* Exercise goal
Write out the items below word for word, beginning with the line that contains "You are a computer-use agent. This" and continuing through the line that contains "(x=634, y=76)".

* Dataset excerpts
+ + + + + + +
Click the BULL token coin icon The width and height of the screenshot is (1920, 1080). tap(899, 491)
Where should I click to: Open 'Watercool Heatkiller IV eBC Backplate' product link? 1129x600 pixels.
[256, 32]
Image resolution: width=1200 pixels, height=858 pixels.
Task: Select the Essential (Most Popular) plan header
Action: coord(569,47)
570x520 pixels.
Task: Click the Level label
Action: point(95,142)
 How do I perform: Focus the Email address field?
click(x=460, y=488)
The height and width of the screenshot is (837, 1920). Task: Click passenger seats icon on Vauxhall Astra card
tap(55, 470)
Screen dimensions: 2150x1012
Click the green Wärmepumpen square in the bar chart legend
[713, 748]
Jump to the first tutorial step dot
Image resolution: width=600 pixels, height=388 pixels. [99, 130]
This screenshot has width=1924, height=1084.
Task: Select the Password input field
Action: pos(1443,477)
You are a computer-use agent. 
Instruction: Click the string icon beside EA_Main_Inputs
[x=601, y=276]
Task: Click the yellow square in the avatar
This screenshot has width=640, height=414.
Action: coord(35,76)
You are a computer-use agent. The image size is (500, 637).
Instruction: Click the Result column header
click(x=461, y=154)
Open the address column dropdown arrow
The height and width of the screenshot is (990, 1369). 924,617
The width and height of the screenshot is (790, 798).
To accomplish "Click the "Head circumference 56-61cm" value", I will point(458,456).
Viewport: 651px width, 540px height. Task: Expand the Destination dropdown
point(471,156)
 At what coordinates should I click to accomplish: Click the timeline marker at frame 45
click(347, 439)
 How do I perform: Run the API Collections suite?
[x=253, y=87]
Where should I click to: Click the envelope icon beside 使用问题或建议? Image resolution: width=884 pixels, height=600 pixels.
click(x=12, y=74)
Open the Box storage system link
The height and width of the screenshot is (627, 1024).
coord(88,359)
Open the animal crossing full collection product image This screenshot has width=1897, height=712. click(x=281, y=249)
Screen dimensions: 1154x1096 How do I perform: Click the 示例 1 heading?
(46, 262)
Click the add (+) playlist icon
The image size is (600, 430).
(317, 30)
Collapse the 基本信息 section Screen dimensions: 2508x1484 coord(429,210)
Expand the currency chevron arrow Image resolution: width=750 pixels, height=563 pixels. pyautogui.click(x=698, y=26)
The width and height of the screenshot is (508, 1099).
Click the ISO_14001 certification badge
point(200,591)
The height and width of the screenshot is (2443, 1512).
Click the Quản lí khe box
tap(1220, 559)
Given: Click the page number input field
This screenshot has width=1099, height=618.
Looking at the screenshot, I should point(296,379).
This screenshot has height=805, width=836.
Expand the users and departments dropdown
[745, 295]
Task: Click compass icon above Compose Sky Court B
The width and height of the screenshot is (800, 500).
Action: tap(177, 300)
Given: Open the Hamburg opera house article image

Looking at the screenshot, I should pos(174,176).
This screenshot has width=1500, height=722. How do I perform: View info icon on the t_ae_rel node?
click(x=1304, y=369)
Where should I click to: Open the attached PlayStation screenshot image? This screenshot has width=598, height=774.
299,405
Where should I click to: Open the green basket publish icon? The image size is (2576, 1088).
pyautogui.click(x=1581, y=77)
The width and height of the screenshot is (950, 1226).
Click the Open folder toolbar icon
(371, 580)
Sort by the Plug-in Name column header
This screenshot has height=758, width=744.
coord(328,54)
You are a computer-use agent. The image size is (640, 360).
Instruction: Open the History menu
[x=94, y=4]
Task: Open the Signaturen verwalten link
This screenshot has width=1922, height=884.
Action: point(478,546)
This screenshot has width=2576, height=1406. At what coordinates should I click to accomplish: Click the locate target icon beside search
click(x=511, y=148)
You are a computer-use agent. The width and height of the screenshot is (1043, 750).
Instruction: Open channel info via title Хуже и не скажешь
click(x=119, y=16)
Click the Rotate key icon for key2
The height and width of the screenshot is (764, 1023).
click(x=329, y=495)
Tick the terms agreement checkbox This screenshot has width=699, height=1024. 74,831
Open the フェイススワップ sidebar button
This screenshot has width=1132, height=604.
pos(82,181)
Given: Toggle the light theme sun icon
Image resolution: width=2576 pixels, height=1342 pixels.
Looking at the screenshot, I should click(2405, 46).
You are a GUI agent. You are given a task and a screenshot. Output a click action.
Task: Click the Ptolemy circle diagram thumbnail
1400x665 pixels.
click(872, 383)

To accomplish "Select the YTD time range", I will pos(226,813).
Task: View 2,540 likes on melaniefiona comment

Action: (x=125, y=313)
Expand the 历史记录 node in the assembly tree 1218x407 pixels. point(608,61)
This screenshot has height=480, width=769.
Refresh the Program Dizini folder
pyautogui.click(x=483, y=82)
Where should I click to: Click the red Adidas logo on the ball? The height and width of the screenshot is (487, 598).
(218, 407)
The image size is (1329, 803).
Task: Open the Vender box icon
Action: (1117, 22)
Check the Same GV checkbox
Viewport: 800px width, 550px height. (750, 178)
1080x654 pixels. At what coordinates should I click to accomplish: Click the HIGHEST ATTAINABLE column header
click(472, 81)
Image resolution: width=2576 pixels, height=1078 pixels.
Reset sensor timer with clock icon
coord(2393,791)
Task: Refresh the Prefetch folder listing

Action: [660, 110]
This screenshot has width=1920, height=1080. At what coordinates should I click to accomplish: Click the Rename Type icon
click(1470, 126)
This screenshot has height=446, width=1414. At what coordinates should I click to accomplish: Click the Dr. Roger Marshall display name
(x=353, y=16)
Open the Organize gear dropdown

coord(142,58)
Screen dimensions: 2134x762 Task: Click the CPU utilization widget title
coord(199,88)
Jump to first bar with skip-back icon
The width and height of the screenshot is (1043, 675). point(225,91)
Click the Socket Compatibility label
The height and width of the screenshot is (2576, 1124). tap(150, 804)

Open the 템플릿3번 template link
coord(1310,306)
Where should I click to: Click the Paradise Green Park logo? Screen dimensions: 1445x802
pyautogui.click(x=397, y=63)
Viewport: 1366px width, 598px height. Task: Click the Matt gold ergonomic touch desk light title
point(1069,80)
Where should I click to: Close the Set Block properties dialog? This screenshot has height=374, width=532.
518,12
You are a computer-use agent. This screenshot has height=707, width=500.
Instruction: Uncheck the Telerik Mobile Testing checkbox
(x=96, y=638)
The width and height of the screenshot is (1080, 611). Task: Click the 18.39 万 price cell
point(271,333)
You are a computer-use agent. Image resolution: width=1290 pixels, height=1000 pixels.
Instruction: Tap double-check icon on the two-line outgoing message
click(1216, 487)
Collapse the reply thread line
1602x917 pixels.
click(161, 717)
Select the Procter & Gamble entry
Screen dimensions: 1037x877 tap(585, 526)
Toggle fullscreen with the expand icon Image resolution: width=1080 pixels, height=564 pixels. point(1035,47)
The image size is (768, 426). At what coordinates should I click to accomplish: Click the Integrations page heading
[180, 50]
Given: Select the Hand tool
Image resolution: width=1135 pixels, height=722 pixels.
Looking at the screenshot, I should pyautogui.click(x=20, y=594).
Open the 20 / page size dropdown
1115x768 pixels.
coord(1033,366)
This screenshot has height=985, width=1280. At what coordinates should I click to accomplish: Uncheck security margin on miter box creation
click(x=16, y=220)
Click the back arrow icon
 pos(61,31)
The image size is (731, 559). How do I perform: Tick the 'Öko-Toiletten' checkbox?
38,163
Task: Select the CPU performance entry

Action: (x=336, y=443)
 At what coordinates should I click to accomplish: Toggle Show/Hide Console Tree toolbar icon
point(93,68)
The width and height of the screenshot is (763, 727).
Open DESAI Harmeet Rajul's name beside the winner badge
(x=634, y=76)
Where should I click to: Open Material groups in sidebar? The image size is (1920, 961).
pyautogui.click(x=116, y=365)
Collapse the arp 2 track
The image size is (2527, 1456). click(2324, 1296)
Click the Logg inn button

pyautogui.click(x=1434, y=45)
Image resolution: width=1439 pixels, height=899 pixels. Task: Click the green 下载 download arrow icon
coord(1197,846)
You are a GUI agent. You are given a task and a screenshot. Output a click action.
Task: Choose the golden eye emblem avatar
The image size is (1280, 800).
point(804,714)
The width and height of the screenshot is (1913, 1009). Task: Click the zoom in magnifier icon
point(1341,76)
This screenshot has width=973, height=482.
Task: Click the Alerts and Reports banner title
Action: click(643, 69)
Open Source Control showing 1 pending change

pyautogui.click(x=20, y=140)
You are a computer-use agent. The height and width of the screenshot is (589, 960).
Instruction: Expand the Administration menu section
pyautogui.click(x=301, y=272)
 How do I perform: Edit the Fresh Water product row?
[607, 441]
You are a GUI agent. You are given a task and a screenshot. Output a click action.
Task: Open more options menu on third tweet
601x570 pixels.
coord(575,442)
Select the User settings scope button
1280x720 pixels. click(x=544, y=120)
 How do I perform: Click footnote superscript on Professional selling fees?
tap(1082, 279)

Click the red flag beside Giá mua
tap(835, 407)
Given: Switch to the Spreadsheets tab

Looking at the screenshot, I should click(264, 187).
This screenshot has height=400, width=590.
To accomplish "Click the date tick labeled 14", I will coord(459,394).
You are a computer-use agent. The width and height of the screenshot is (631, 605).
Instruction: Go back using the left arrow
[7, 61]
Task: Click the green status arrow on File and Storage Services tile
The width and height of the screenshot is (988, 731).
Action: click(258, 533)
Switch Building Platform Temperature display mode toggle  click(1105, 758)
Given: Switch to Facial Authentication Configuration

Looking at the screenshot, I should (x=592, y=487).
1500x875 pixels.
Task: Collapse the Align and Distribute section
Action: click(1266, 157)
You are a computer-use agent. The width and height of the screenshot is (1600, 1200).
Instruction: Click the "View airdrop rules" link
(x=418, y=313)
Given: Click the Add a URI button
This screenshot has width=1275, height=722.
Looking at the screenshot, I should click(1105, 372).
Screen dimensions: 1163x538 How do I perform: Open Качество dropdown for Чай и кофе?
+ + + + + + +
* Result of this exercise
You are a computer-use agent. This screenshot has height=707, width=500.
Instruction: Uncheck the Telerik Mobile Testing checkbox
(x=96, y=638)
The width and height of the screenshot is (1080, 611). Task: Click the 18.39 万 price cell
point(271,333)
You are a computer-use agent. Image resolution: width=1290 pixels, height=1000 pixels.
Instruction: Tap double-check icon on the two-line outgoing message
click(1216, 487)
Collapse the reply thread line
1602x917 pixels.
click(161, 717)
Select the Procter & Gamble entry
Screen dimensions: 1037x877 tap(585, 526)
Toggle fullscreen with the expand icon Image resolution: width=1080 pixels, height=564 pixels. point(1035,47)
The image size is (768, 426). At what coordinates should I click to accomplish: Click the Integrations page heading
[180, 50]
Given: Select the Hand tool
Image resolution: width=1135 pixels, height=722 pixels.
Looking at the screenshot, I should pyautogui.click(x=20, y=594).
Open the 20 / page size dropdown
1115x768 pixels.
coord(1033,366)
This screenshot has height=985, width=1280. At what coordinates should I click to accomplish: Uncheck security margin on miter box creation
click(x=16, y=220)
Click the back arrow icon
 pos(61,31)
The image size is (731, 559). How do I perform: Tick the 'Öko-Toiletten' checkbox?
38,163
Task: Select the CPU performance entry

Action: (x=336, y=443)
 At what coordinates should I click to accomplish: Toggle Show/Hide Console Tree toolbar icon
point(93,68)
The width and height of the screenshot is (763, 727).
Open DESAI Harmeet Rajul's name beside the winner badge
(x=634, y=76)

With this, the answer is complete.